Finally there was determination and more importantly, a good excuse for getting a new bulb after the will of flames had flickered for quite sometime.


But naaah. I didn’t.

And I still haven't got to the part where I am sure the soap made a return to burn my bathroom--it was the revenge of a soap arsonist.

To be continued.

The exploding bulb that was his turning point (a non-fiction chronicles) Part 2

Posted on 2008-Mar-27 at 11:51
It started out as decent, something ordinary, the light bulb in my bathroom burned out. All I needed to do was get to a store and buy a new one, it was that simple. I don’t drive but there was a store about seven minutes walking distance and I always at the town everyday.

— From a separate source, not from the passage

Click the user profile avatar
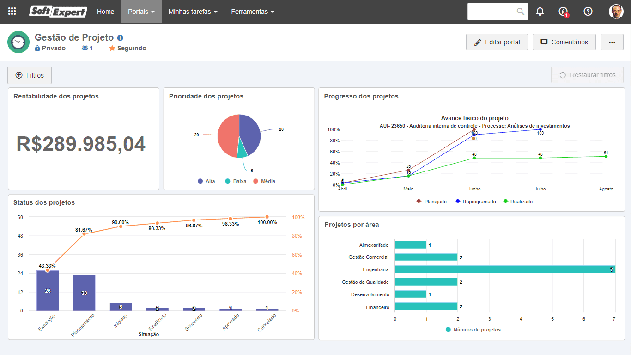Screen dimensions: 631x355 tap(616, 12)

Still, nearly a month later, I’ve managed to get around from getting the light bulb changed.

I was a chronic procrastinator, an aficionado of the art, constantly discovering inventive ways to delay doing something right away, not that I am a lazy at doing things, only not right away.

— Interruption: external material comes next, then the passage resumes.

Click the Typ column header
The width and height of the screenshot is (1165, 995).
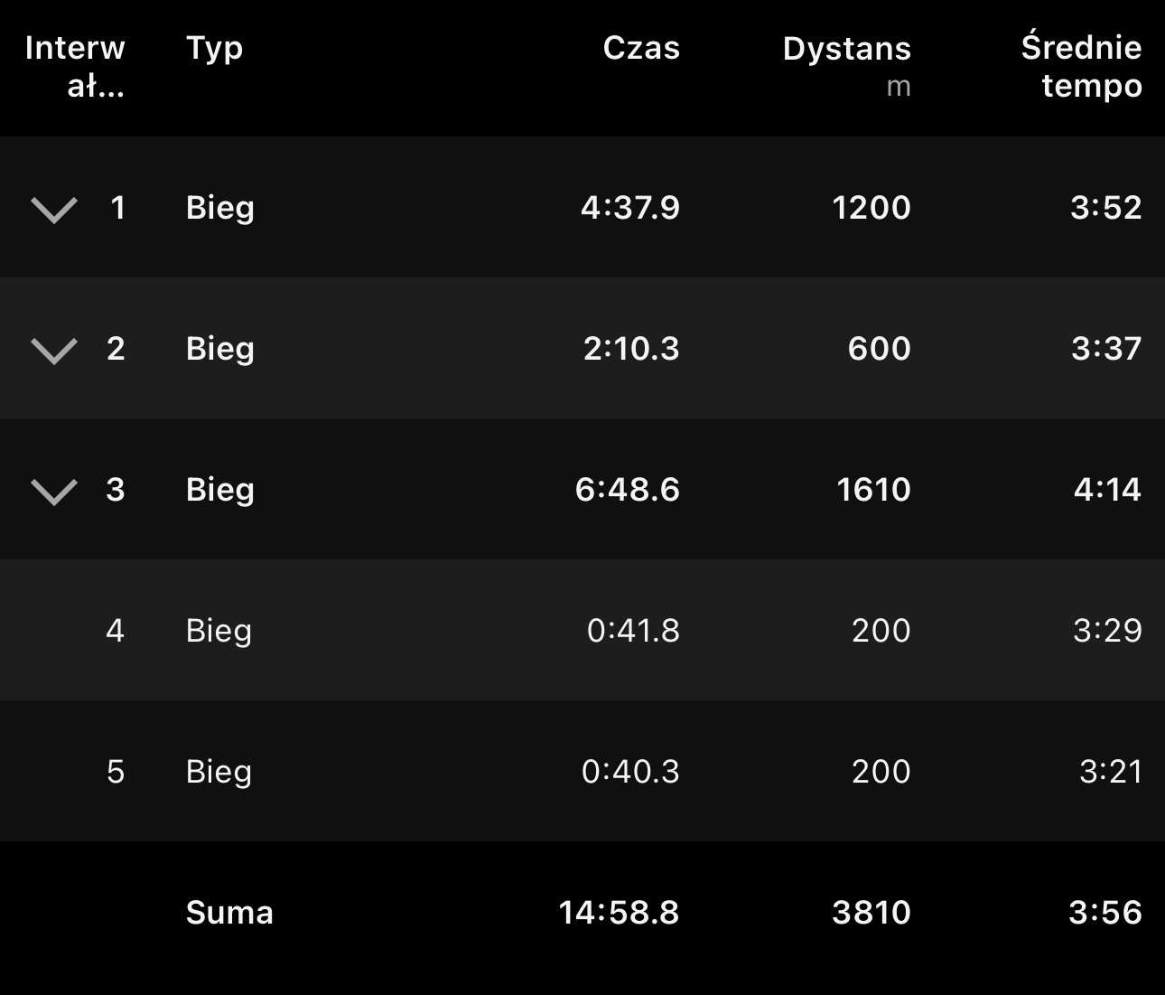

Speaking of lazy, there was a housemate whom I’ve met many years ago, who was a master in the art of laziness. I think so far, he has to be the laziest person I had ever met.

You could tell where he’s been around the house judging by the trail of stuffs he left on the floor. As for cleaning up, I don’t think that he hated it; it’s that he just didn’t do it, even after his own things. Regarding the condition of his room a housemate once chuckled, no one would have noticed if an elephant died in his room.

He reached the pinnacle of his art when one day as we’re about to eat as we usually do: in front of the television, on the floor in the living room, he put a pillow on the floor and tried eating while lying on his belly—just because he was too lazy to hold the plate!

A housemate smacked his head and told him to sit down. He just grinned at us, got up, washed his hand, went to the shoe rack at the front door inside of our apartment, got rid of all the shoes, put a newspaper on it, and then he covered the floor with sheets of newspapers, put the rack, wash his hands, placed his plate on the rack and resumed eating.

The rest of us watched in awe witnessing a true master at work (all hail lazy King!)

Well I never would have guessed a few years later, I almost reached the pinnacle of my art of procrastination by nearly having my parent’s house, along with the entire neighbourhood of our terrace house razed to the ground.

If not a neighbour decided to put out his trash that evening, it would have been.

To be continued

Quotes

Posted on 2008-Mar-27 at 04:37
‘Be regular and orderly in your life like a bourgeois, so that you may be violent and original in your work.’

- Gustav Flaubert

The exploding bulb that was his turning point (a non-fiction chronicles) Part 1

Posted on 2008-Mar-26 at 05:22
The world was still the 20th century as it happened, when I experienced a few incidents involving a light bulb and witnessed how it changed a person’s life.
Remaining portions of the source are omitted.